▶ **Task details**
Leave every picture out and print exactly the lines that run from the one containing "Task: Open the" to the end of the listing.

▶ **Raw data**
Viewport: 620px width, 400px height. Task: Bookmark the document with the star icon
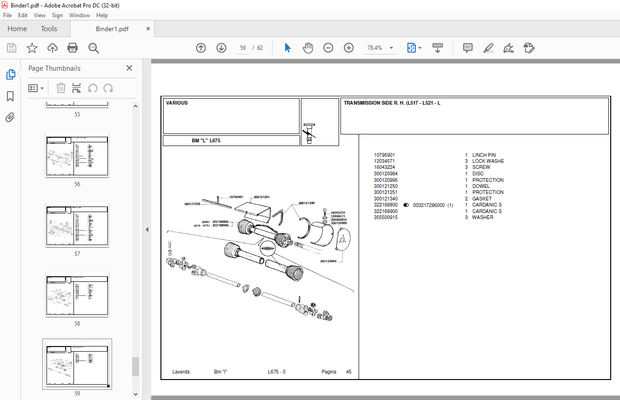32,48
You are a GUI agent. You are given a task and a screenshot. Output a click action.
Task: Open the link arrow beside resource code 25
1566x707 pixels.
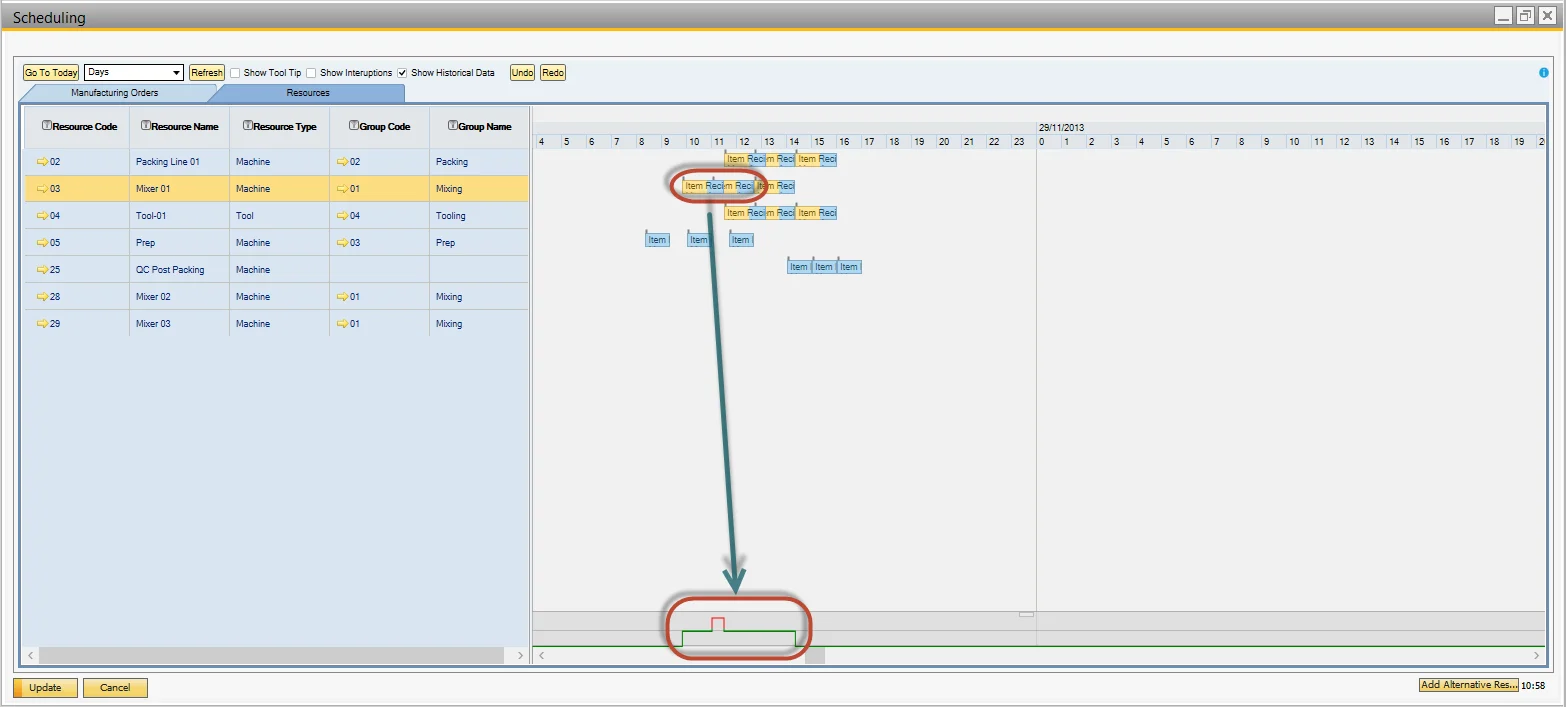42,270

▶ **Solution to the problem**
Task: Open the link arrow beside resource code 25
1566x707 pixels.
42,270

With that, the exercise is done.